Les prix de Callara sont-ils en dollars canadiens ou américains?
Nous ne pouvons pas répondre à leur place, et c’est précisément le point. Aucune devise n’apparaît dans l’interface de tarification visible; seules les données structurées de la page déclarent des dollars américains. Un acheteur québécois ne peut donc pas trancher en lisant la page, et nous n’appliquerons pas de taux de change à leur place : la conversion vous revient. Notre 400 $, lui, est déjà en dollars canadiens. Ce n’est pas un reproche, c’est une question à leur poser avant de signer.
Lequel parle le mieux le français québécois?
Nous ne le savons pas et personne ne devrait nous croire sur ce terrain. Callara revendique explicitement, selon son site, un modèle de voix québécois plutôt qu’un français européen générique. VocalOps dit « français canadien », configuré et testé, validé par votre équipe avant la mise en service, et ne revendique pas d’accent régional.
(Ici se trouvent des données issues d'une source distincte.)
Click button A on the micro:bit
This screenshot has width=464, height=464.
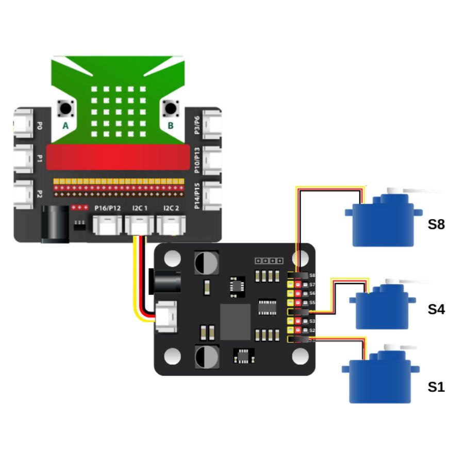click(x=66, y=109)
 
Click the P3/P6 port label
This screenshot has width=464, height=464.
click(x=197, y=125)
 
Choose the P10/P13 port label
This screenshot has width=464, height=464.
click(x=197, y=160)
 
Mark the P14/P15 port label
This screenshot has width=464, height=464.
click(x=197, y=195)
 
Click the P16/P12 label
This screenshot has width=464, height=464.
click(x=108, y=208)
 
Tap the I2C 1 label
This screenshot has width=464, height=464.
click(x=140, y=208)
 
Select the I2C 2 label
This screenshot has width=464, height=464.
click(x=171, y=208)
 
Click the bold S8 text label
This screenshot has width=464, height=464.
click(x=436, y=225)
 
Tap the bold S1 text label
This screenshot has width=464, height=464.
click(x=436, y=387)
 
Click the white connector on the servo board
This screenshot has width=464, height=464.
click(x=167, y=316)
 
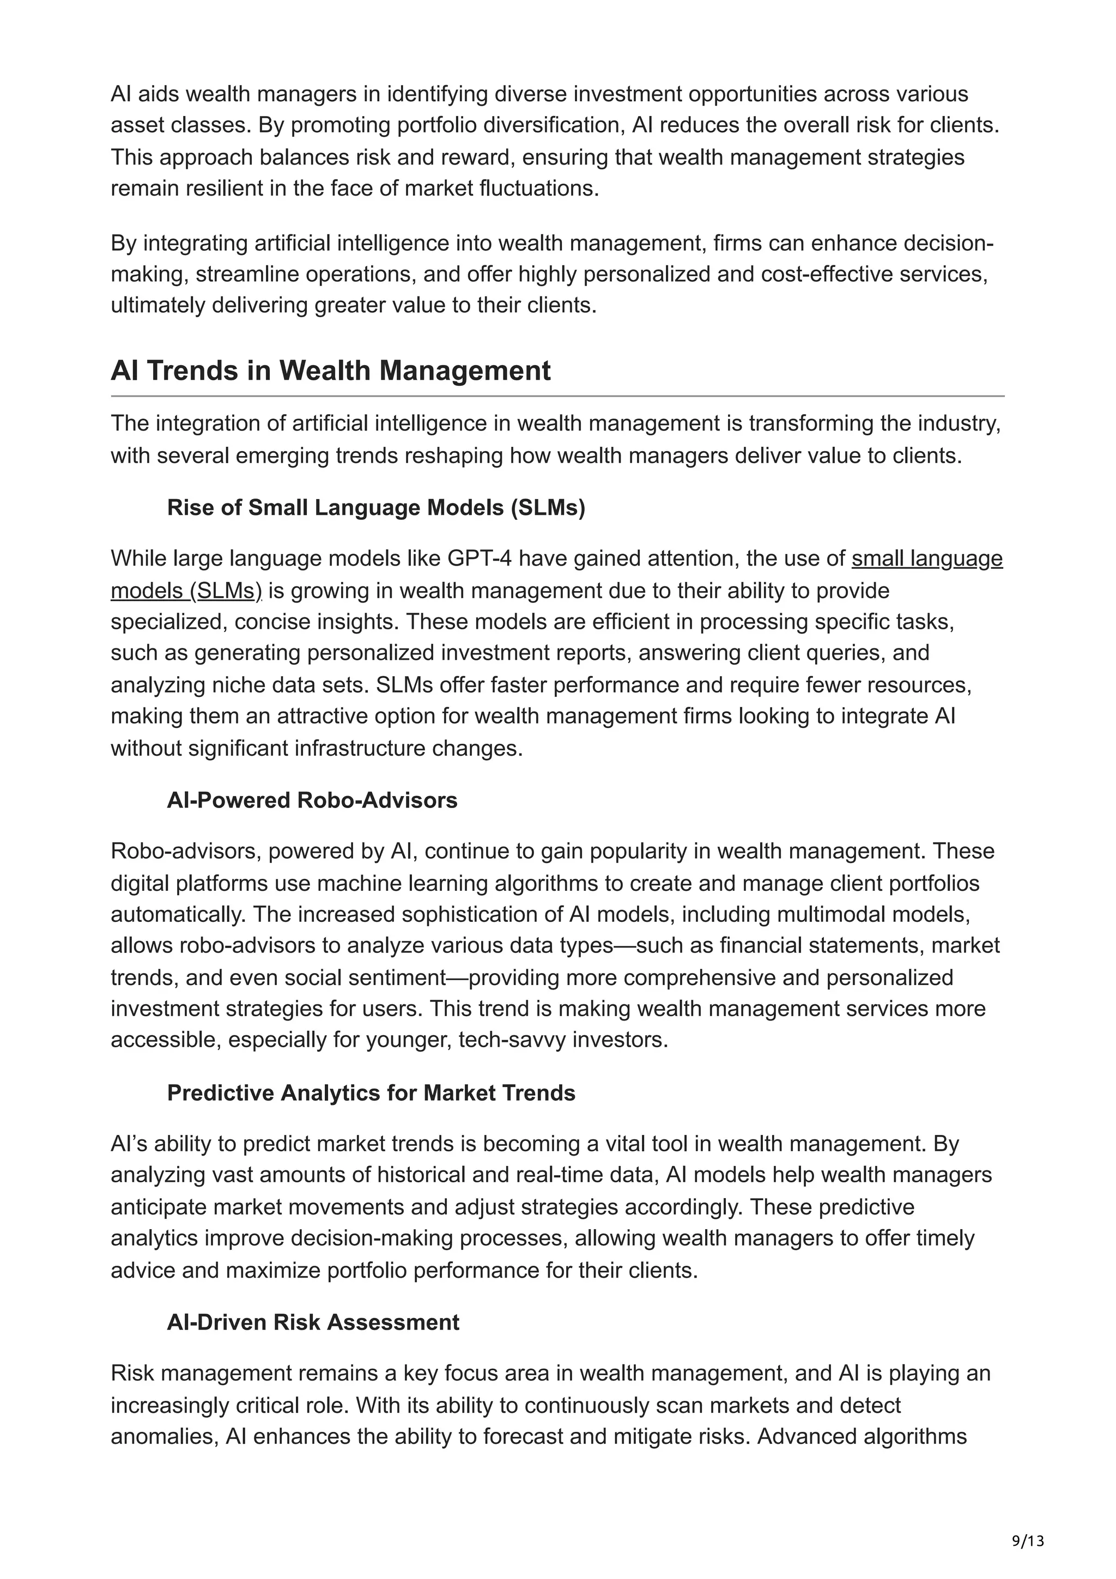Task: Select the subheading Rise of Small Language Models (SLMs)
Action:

Nous n’avons pas testé leur agent. Demandez aux deux une démo enregistrée avec vos noms propres et votre jargon de métier.
Lequel héberge mes données au Canada?
Les deux disent le Canada, mais avec une précision différente. Callara nomme l’hébergeur et la région — Supabase ca-central-1 (Toronto) — et c’est la divulgation la plus précise du marché québécois, la nôtre comprise. VocalOps écrit que les données de service sont hébergées au Canada et confirme l’emplacement exact des composants et des intégrations applicables pendant la revue de sécurité. Dans les deux cas, demandez la liste des sous-traitants et la durée de conservation par écrit.
L’un des deux est-il certifié SOC 2?
Non. Callara présente son statut comme « SOC 2 Ready », un terme qui ne correspond à aucun rapport, et son site ne publie ni attestation ni portail de confiance. VocalOps est en période d’observation SOC 2 Type II avec Drata, aucun rapport n’a été émis et nous n’affichons aucun écusson. Si un fournisseur, nous compris, vous laisse entendre qu’un écusson équivaut à un rapport, demandez la période couverte et les exceptions.
Callara peut-il écrire dans mon ERP ou mon logiciel de répartition?
Posez-leur la question directement. Ce que leur site publie, ce sont Google Calendar, Outlook, Cal.com, HubSpot, Zapier, Slack et un CRM générique par webhooks; aucun ERP nommé, aucune plateforme de service terrain nommée et aucune documentation d’API publique. C’est le cas de tout le marché relevé : sur quatorze fournisseurs, aucun ne nomme un système comptable ou de répartition, et le modèle habituel consiste à livrer l’information par courriel ou par texto pour que quelqu’un la ressaisisse. De notre côté, la liste nommée est Acomba, QuickBooks, Sage, Jobber, ServiceTitan et l’API sur mesure, avec la lecture ou l’écriture convenue champ par champ et chaque action vérifiée avant d’être annoncée. C’est la frontière la plus nette entre les deux produits.